August 22, 2016
Executive Profile

Doherty finds growing niche in Hartford's insurance ecosystem

HBJ PHOTO | John Stearns
HBJ PHOTO | John Stearns
Lisa Doherty's Business Risk Partners has doubled its gross written premiums since 2010 to $40 million.

VIEW: View a video clip of Lisa Doherty's interview.

Lisa Doherty

President and CEO, Business Risk Partners, Windsor.

Highest education: Bachelor's degree in international relations and economics, Brown University, 1987.

Executive insights:

"I just think fundamentally integrity is everything … you deliver on your word and you do what you say you're going to do and you be upfront about it. We try to be really transparent with our partners."

Lisa Doherty's approach to her insurance business: Work hard, do things a little differently and have fun doing it.

"I love insurance," said the president and CEO of Windsor-based Business Risk Partners (BRP). "I just think insurance is interesting. It's legal. It's financial. It's risk. It's deal making. I love it."

She's in her element at Business Risk Partners and helping 30 employees grow with BRP, which more than doubled its gross written premiums from 2010 to 2015, hitting $40 million last year. Doubling again to $80 million in five years is possible, but $60 million in three to five years is very achievable, she said. BRP's headed toward $45 million this year.

BRP underwrites and administers professional liability insurance, also known as E&O (errors and omissions); management liability insurance for directors and officers, employment practices, fiduciary liability, crime and excess; cyber liability insurance; and similar products for banks and broker/dealers.

"The easiest way to describe it is we're an insurance company that has outsourced the risk-taking," said Doherty, 51.

The risk-takers are Lloyd's of London, Liberty Mutual and Great American Insurance Group, for which BRP does underwriting, tapping a network of about 600 U.S. insurance agencies. BRP's discussing a new product line with a fourth carrier Doherty said she can't yet identify.

She co-founded BRP in 2000 with her oldest of three sisters, Linda Boborodea, chief operating officer, to quench their entrepreneurial thirst. They considered everything from buying a gun distributorship to a gravel business, which required significant capital. Instead, they tapped Doherty's years of insurance experience at AIG, Executive Risk and Marsh, and Boborodea's experience at major financial institutions to launch BRP.

They targeted small to midsized businesses in the E&O space with average premiums of about $6,000, thinking that market was underserved.

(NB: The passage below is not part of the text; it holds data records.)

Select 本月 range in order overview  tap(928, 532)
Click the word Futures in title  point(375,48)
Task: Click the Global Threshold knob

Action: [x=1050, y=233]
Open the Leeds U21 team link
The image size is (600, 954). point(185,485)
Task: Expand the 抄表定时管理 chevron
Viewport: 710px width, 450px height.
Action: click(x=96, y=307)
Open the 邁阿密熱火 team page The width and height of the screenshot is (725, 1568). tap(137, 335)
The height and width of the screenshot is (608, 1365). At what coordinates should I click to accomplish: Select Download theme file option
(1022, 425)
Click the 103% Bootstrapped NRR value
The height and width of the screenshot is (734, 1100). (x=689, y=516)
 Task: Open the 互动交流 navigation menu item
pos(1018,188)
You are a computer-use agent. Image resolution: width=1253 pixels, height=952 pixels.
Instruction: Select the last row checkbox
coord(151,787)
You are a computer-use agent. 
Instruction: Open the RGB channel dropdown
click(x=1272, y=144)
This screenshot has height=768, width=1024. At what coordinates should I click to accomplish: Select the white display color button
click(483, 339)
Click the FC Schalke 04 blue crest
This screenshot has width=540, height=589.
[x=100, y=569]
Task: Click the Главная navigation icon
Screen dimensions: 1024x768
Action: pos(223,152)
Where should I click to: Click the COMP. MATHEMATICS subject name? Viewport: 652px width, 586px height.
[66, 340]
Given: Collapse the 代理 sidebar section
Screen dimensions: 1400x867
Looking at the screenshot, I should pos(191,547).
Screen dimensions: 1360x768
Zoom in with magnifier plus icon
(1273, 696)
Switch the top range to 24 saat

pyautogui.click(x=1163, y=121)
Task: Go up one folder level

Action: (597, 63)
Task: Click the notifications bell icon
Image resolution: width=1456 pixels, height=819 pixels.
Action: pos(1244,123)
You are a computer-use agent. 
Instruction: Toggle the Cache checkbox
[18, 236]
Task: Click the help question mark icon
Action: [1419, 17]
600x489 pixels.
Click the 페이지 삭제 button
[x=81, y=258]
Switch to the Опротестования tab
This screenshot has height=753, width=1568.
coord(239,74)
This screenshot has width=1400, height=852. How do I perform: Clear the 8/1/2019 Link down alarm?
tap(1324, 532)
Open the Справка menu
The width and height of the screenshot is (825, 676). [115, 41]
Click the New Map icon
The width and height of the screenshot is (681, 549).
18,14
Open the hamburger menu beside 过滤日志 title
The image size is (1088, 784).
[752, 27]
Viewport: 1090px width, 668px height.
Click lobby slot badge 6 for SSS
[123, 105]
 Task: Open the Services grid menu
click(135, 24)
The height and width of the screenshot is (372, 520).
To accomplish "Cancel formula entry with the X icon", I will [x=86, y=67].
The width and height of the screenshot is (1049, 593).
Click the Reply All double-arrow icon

"It was less underserved than we thought, but we were the beneficiaries of, 'If you do things well, you're always going to get traction,' " Doherty said.

Its typical insured company for E&O has revenues between $10 million and $75 million.

The sisters knew they were making it when about three years after starting, their father, well-known Springfield lawyer Paul Doherty, started charging them for legal advice, Doherty said. He was their lawyer for about 15 years before dying in January.

The sailing wasn't always smooth, though. BRP underwrote policies for title agents before the real estate crash in 2008. It had one carrier at the time, Lloyd's, and title agents were about 20 percent of BRP's business. As the real estate crisis unfolded, Lloyd's paid about $2 to $2.50 for every $1 of premium BRP wrote for that business, Doherty said.

BRP feared losing Lloyd's backing. It mostly exited that book of business, diversified its products and expanded carriers.

"We knew we could be profitable again in terms of our underwriting and we wanted to show that to Lloyd's," Doherty said. "That is one thing that I am hugely proud of, that we were able to turn it around and do right by them and strengthen the partnership."

Boborodea says Doherty is a natural leader, back to her days as senior class president at Longmeadow (Mass.) High School. She's also an innate teacher, Boborodea said.

"We compete for [underwriting] employees with the big Hartford insurance companies … so I think that's one of the things that we've been able to do is take people that are new or early in the industry and really expose them to a lot of different lines of business and types of insurers … so they're able to develop professionally in a small-company environment," Boborodea said.

The sisters' skills are complementary, Doherty's in selling and deals, Boborodea in operations and details.

Doherty — who has 6- and 9-year-old boys with her wife, Jean, a financial planner — loves sports. She was a walk-on squash player in college and today enjoys playing paddle tennis, mostly, and tennis. She also appreciates good wine.

Fighting back tears, Doherty shared a message she delivered at her father's service to his grandchildren: "If you can … live the way he did, which would be to always be generous and always take the high road, you'll go far in life."